*PROBLEM DESCRIPTION*
Could you please find each line in the records that contains the word "computer" and copy it?

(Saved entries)
★ ★ ★ ★ ★

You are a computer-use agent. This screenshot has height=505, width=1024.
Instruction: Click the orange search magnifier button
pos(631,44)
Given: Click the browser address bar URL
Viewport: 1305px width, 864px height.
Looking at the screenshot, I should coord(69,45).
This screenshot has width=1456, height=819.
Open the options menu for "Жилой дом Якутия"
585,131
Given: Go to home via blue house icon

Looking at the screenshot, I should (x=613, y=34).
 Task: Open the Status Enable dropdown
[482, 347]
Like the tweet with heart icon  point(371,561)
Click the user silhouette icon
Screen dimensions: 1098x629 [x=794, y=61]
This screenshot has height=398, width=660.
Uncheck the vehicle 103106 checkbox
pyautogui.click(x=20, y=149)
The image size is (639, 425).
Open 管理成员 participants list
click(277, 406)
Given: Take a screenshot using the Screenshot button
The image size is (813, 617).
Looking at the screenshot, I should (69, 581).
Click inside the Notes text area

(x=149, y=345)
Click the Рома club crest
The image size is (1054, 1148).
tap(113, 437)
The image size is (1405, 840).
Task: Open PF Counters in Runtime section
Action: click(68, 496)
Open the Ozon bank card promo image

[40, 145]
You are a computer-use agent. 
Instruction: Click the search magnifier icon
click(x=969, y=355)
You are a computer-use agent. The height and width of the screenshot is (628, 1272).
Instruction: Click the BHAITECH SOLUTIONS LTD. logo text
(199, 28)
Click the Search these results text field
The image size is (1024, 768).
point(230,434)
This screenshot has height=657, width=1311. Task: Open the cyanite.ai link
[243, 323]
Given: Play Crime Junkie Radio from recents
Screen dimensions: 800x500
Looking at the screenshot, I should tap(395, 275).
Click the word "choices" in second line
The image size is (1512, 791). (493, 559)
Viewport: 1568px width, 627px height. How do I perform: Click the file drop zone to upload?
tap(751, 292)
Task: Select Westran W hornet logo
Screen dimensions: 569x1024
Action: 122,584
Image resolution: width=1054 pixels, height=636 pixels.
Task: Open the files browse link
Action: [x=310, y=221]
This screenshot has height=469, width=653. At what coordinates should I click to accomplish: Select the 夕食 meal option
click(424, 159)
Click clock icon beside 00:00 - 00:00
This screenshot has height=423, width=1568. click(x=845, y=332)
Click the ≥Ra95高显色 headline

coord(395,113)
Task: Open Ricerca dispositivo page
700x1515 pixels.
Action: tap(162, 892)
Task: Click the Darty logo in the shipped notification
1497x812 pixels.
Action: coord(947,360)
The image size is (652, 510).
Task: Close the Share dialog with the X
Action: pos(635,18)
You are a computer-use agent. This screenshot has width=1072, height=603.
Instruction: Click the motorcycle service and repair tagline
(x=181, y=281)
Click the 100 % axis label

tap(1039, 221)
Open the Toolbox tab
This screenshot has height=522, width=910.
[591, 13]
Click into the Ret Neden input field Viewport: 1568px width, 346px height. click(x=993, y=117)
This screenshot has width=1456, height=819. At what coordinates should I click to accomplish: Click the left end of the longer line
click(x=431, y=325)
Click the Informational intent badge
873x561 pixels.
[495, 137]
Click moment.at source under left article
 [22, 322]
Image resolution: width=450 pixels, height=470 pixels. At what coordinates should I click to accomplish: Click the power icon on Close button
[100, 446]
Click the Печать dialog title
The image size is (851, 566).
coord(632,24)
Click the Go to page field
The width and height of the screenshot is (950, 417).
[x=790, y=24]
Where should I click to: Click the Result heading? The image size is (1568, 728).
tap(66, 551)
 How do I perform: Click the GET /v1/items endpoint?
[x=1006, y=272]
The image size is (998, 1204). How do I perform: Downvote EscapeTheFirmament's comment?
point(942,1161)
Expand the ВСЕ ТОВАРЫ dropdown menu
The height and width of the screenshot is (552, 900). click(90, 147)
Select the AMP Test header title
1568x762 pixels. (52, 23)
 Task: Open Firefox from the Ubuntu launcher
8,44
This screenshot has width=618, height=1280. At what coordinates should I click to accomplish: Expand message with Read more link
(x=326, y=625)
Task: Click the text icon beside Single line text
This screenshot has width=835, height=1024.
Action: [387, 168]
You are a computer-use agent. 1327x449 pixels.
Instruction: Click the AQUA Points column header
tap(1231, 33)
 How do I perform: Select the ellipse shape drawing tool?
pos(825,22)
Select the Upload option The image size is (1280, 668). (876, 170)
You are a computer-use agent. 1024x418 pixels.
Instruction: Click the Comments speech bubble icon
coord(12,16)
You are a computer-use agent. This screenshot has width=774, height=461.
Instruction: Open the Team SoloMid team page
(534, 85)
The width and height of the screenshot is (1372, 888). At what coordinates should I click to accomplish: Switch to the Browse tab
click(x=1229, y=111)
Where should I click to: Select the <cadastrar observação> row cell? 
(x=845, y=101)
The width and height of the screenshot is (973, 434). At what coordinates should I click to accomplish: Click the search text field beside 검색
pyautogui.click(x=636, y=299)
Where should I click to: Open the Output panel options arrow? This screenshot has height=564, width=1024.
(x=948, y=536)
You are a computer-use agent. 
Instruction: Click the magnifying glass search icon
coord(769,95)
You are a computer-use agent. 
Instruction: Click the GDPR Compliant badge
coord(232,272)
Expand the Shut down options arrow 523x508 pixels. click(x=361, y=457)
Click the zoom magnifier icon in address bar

★ ★ ★ ★ ★

*COMPLETED EXERCISE*
You are a computer-use agent. This screenshot has height=505, width=1024.
You are a computer-use agent. 
You are a computer-use agent. The height and width of the screenshot is (628, 1272).
You are a computer-use agent. This screenshot has width=1072, height=603.
You are a computer-use agent. 1327x449 pixels.
You are a computer-use agent. 1024x418 pixels.
You are a computer-use agent. This screenshot has width=774, height=461.
You are a computer-use agent. 
You are a computer-use agent. 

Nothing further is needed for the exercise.